__Document segment__
/---

On Friday, 20 November 2020, director of the Alte Nationalgalerie Ralph Gleis and curator Yvette Deseyve lead a tour through Ideal und Form, a special exhibition at the Friedrichswerdersche Kirche presenting 19th-century sculptures from the collection of the Nationalgalerie. On 27 November at 4 pm, Ralph Gleis will lead a tour through the exhibition Decadence and Dark Dreams: Belgian Symbolism at the Alte Nationalgalerie, which he himself curated.

The live tours will take place on the Instagram channel of the Staatliche Museen zu Berlin. Anybody with an Instagram account can take part by clicking on the “stories” of the Staatlichen Museen zu Berlin account. During the tour, users will be able to ask questions of the curators.

Ideal and Form at the Friedrichswerdersche Kirche

Showcasing sculpture from Schinkel’s era to the German Empire, the exhibition Ideal and Form traces this medium’s lines of development across the long 19th century into the Modern period. It invites visitors to rediscover the Berlin school of sculptors, which was internationally oriented even at that time. The Friedrichswerdersche Kirche (Friedrichswerder Church), planned and built by Karl Friedrich Schinkel from 1824‒30, has been a museum church and also a branch of the Alte Nationalgalerie since 1987. It offers a unique opportunity to experience 19th century sculpture in a largely originally preserved architectural setting from that same period – with changing natural light effects that reveal ever new facets of the works. Encompassing the most comprehensive inventory of 19th century German sculptural works of art, the Nationalgalerie sculpture collection holds a prominent position within Germany’s museum landscape.

\---

__Given data__
/---

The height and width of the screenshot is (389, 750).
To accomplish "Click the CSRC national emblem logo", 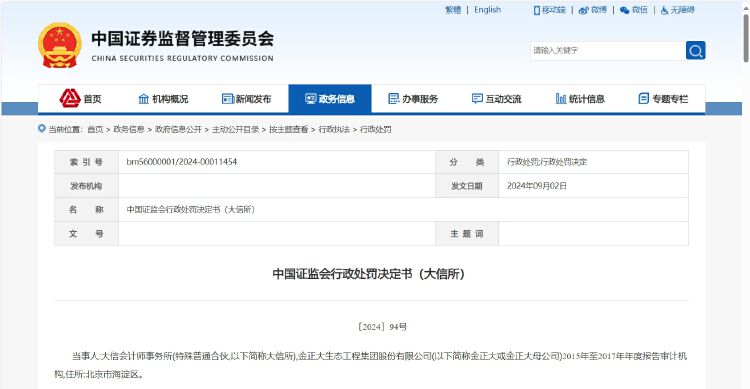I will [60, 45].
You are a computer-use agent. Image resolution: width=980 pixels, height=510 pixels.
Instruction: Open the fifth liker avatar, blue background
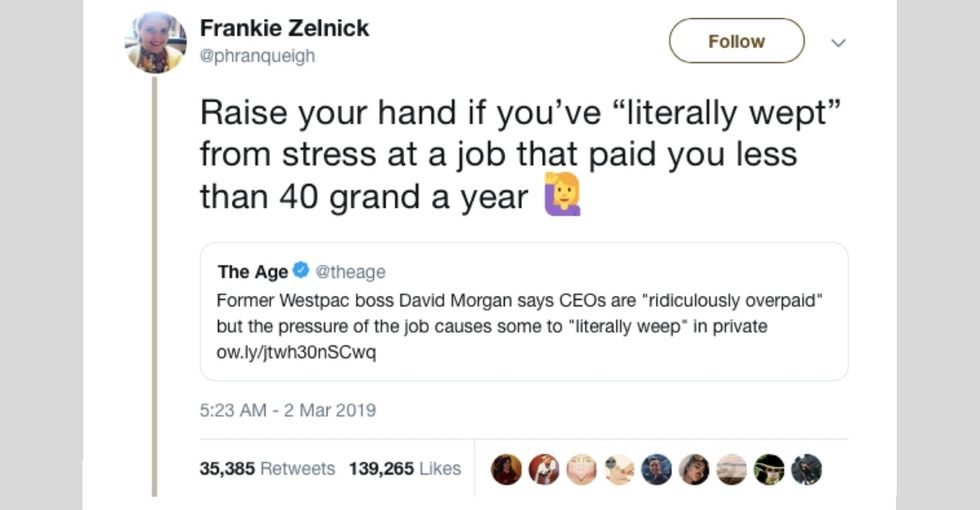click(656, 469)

\---
/---

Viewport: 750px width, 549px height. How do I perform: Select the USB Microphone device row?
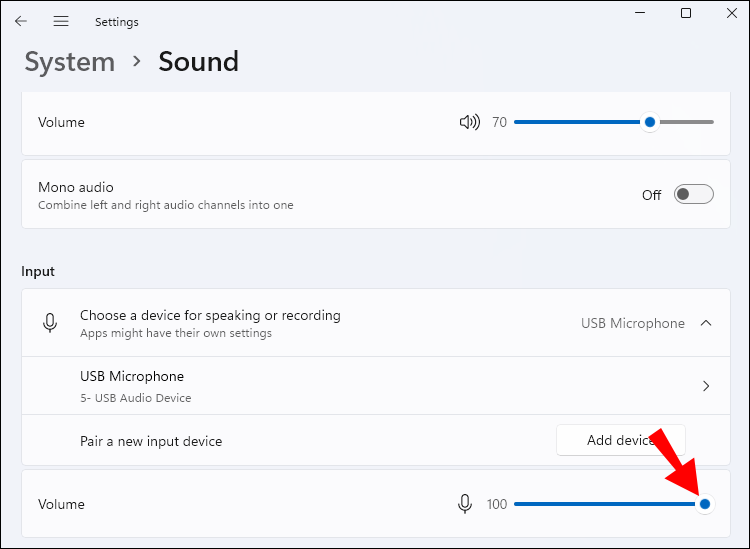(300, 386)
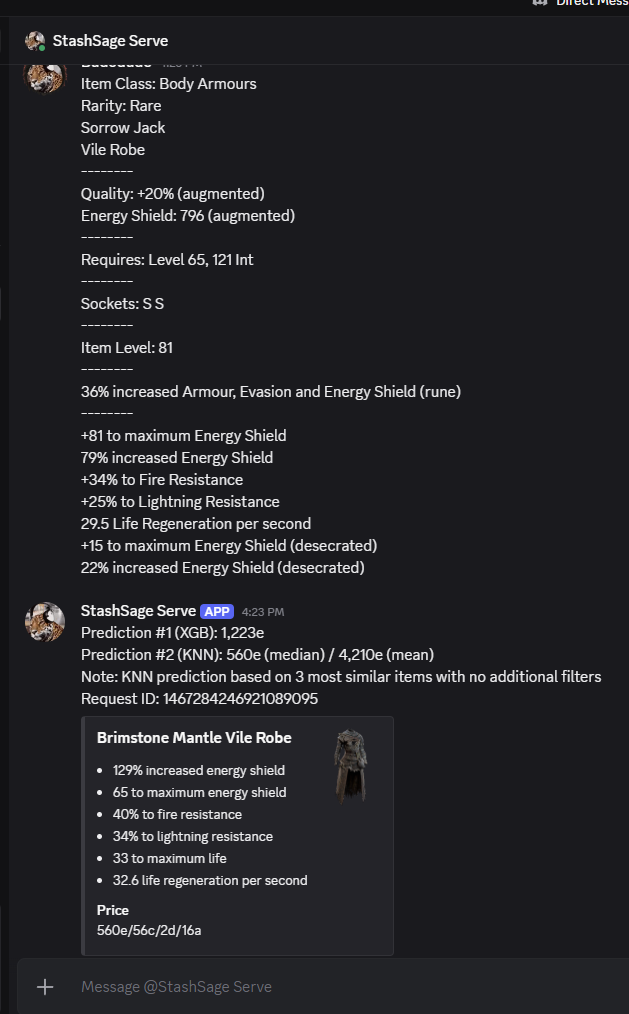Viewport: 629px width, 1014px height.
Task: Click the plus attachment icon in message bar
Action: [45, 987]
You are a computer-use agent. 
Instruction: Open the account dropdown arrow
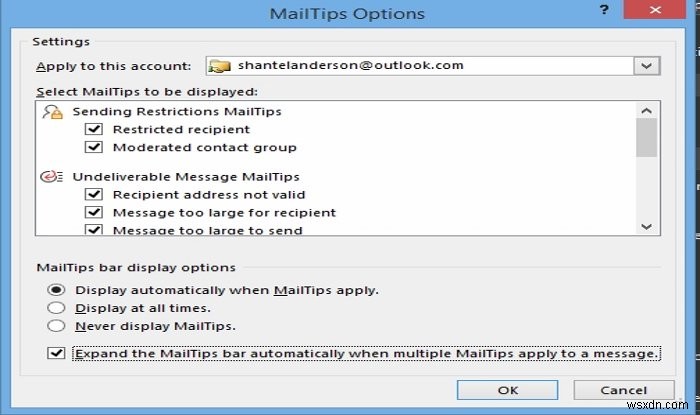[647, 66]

\---
/---

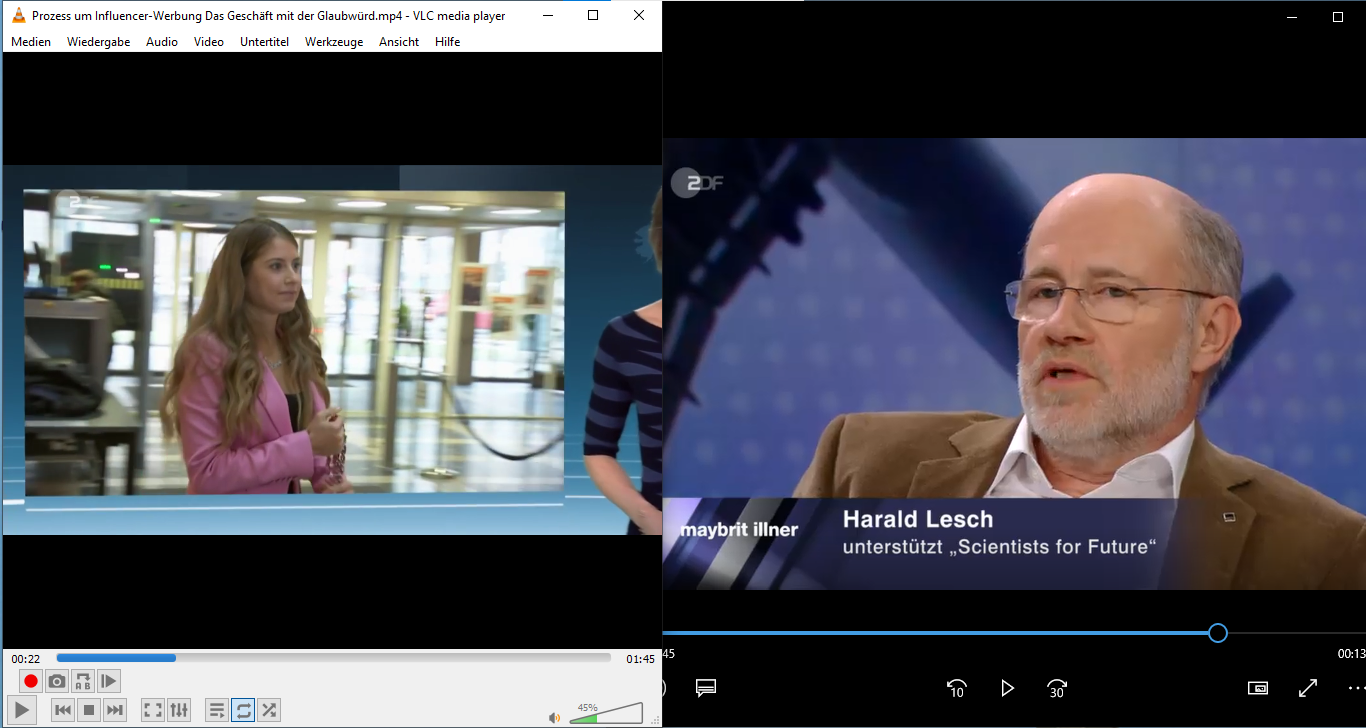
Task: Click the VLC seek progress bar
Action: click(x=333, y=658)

\---

__Required tasks__
1. According to the museum announcement, since what year has the Friedrichswerdersche Kirche been a branch of the Alte Nationalgalerie?
2. Carry the museum announcement forward from its last sentence with a few more sentences in the same style.
The data were drawn from a separate source.

__Results for the exercise__
1. Since 1987.

2.
After a nearly eight-year closing, the Friedrichswerdersche Kirche (Friedrichswerder Church) reopened to the public on Tuesday, 27 October 2020. Built from 1824 to 1830, it is the only historically preserved church interior by Karl Friedrich Schinkel still in existence. 

Decadence and Dark Dreams. Belgian Symbolism at the Alte Nationalgalerie

The voluptuous gaze upon the abysmal, the exacerbated aestheticism of a jaded society, which considered itself as being in crisis, the morbid allurement of the tension between Thanatos and Eros – all these are artistic topics that took shape in the late nineteenth century and found expression especially in Belgian Symbolism. In sharp contrast to naturalists’ and impressionists’ excitement for those facets of modernity that lie on the surface and in the ephemeral, a new artistic movement emerged in the 1880s, whose main characteristics were sensuality, fascination for magic, profound signification, as well as irrationality. Thus, symbolism can be regarded, in many aspects, as an anticipation of Freud’s theory on the interpretation of dreams, which was eventually published in 1899.